# Canon 600D, Sandisk and Corrupted MOV files



## SilviaLozza (Aug 1, 2014)

Hello everyone!
This is my first topic so nice to meet you!

I'm a videographer based in London, to film I use a Canon 600D with different lenses and SD cards, generally Kingston and Sandisk.

I need your help to figure out a problem that happened yesterday, and that I can't understand.

I filmed 1 hour interviews and cutaways for a documentary.

Gear: Canon 600D - lens 55-250mm - SD Card Sandisk Extreme 64gb brand new, first use and formatted in the camera.

After copying the files to the hard drive I noticed that both on the hard drive and on the SD card some files weren't previewing.
The first 10 files were fine, but the other 56 weren't giving any preview.
I tried to open them, nothing.

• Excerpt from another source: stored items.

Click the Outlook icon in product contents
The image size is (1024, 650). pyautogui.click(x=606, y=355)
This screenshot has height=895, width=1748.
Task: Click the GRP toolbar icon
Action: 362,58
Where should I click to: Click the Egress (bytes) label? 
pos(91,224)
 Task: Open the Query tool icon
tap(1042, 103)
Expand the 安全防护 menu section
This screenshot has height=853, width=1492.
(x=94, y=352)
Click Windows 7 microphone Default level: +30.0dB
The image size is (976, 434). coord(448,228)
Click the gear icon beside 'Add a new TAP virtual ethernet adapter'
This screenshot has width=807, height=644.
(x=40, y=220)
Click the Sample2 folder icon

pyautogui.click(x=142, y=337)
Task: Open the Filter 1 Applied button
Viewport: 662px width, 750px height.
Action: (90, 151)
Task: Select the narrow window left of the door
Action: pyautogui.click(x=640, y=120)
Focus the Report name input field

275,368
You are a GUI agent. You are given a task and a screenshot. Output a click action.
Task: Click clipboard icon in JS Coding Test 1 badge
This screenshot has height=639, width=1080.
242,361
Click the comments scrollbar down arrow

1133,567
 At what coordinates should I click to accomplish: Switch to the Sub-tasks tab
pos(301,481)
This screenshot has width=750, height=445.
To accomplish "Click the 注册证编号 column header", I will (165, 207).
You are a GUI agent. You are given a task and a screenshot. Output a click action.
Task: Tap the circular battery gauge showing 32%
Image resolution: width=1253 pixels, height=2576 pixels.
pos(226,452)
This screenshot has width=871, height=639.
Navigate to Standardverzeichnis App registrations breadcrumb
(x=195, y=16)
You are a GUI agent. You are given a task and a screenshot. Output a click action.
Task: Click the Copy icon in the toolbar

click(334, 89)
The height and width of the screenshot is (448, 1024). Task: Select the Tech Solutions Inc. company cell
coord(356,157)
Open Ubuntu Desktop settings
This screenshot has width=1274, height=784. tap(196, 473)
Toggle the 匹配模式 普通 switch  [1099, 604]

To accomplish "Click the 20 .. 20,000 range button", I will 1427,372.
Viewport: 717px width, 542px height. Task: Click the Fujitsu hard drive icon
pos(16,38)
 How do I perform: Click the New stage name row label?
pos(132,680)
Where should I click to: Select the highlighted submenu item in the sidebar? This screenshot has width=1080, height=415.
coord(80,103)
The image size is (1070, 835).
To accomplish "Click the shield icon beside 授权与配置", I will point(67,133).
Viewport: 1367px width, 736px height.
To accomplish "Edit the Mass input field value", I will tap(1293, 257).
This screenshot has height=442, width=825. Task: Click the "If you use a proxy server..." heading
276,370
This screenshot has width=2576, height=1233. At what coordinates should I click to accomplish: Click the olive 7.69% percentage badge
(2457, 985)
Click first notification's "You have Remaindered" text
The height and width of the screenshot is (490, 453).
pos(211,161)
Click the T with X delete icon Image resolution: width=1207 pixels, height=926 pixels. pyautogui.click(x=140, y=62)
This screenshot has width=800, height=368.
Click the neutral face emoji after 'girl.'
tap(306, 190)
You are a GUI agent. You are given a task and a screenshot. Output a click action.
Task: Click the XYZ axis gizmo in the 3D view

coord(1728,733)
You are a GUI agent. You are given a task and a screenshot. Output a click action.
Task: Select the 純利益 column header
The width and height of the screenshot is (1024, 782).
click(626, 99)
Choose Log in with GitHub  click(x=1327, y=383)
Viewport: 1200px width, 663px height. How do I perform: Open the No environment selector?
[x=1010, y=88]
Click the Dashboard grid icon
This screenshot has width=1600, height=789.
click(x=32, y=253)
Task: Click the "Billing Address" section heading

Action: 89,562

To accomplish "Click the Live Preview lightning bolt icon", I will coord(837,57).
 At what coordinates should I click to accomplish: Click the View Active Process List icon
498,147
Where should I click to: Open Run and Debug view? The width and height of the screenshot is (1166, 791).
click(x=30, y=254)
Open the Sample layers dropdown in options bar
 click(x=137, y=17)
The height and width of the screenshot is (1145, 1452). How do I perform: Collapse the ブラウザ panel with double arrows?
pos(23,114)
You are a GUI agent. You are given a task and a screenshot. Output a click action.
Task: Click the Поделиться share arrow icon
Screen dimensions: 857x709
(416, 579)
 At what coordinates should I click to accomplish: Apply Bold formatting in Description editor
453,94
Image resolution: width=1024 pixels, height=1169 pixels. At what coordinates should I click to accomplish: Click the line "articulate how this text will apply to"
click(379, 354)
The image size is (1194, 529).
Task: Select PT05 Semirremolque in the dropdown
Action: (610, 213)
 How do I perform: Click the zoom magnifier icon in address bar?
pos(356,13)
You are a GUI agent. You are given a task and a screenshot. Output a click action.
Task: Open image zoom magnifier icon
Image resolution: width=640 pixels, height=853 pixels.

Mac OS told me that they were not video files.
I could see the weight of the files but I couldn't open them.

I tried with every mov recovery software possible, and also with a website that analyses the file to see if audio and video are still in there, but just one of the 56 videos was recoverable.

Obviously, I've lost all the footage and luckily I can reshoot it, but if it was a wedding.. I can't even imagine.

Has something like this ever happened to you?

The thing I don't get is ... why the first 10 videos are fine?
If the first 10 are fine, so it's not the SD corrupted, but something has corrupted the file while filming...

I would love to hear your thoughts!

Silvia


----------



## pablo (Aug 1, 2014)

Hi Silvia

Sorry to hear about your disaster, hopefully something can be done to recover the files. The fact the data is there (the weight) suggests that the files haven't been closed properly.

This could be because of battery failure, turning the camera off mid shot or most likely, a buffering problem, usually caused by cards that are too slow to write the data.

Are your cards all class 10? Canon say class 6 is fine... Not convinced myself.


----------



## SilviaLozza (Aug 5, 2014)

pablo said:


> Are your cards all class 10? Canon say class 6 is fine... Not convinced myself.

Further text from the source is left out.